Activities ->
1. Copy out the part of the Hitz page that begins at the words "Original release" and stops after "in Los Angeles.", swapping "Los Angeles" for "New York".
2. Turn the paragraph in the Hitz page that starts "Hitz is an American sitcom" into a short list that keeps its main facts.

Page extract ->
- Genre: Sitcom
- Created by: Mark Cullen
- Developed by: Richard Vaczy Tracy Gamble
- Written by: Jamie Wooten Mark Cullen
- Directed by: Gary Brown
- Starring: Andrew Dice Clay Rick Gomez Claude Brooks Rosa Blasi Kristin Dattilo Spencer Garrett
- Composer: Christopher Neal Nelson
- Country of origin: United States
- Original language: English
- No. of seasons: 1
- No. of episodes: 17 (7 unaired)

Production
- Executive producers: Tracy Gamble Richard Vaczy
- Producer: Claude Brooks
- Running time: 30 minutes
- Production companies: Vaczy-Gamble Productions MTV Productions Paramount Network Television

Original release
- Network: UPN
- Release: August 26 – November 11, 1997

= Hitz =

Hitz is an American sitcom that aired on UPN from August 26 until November 11, 1997. The series follows two record industry executives (Rick Gomez and Claude Brooks) and their boss (Andrew Dice Clay) at Hitower Records in Los Angeles.

Data shown ->
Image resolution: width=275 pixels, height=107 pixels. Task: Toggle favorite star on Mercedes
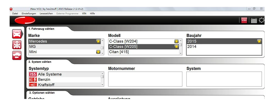coord(98,41)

Exercise results ->
1.
Original release
- Network: UPN
- Release: August 26 – November 11, 1997

= Hitz =

Hitz is an American sitcom that aired on UPN from August 26 until November 11, 1997. The series follows two record industry executives (Rick Gomez and Claude Brooks) and their boss (Andrew Dice Clay) at Hitower Records in New York.

2.
- American sitcom on UPN, August 26 to November 11, 1997
- Follows two record industry executives (Rick Gomez and Claude Brooks) and their boss (Andrew Dice Clay)
- Set at Hitower Records in Los Angeles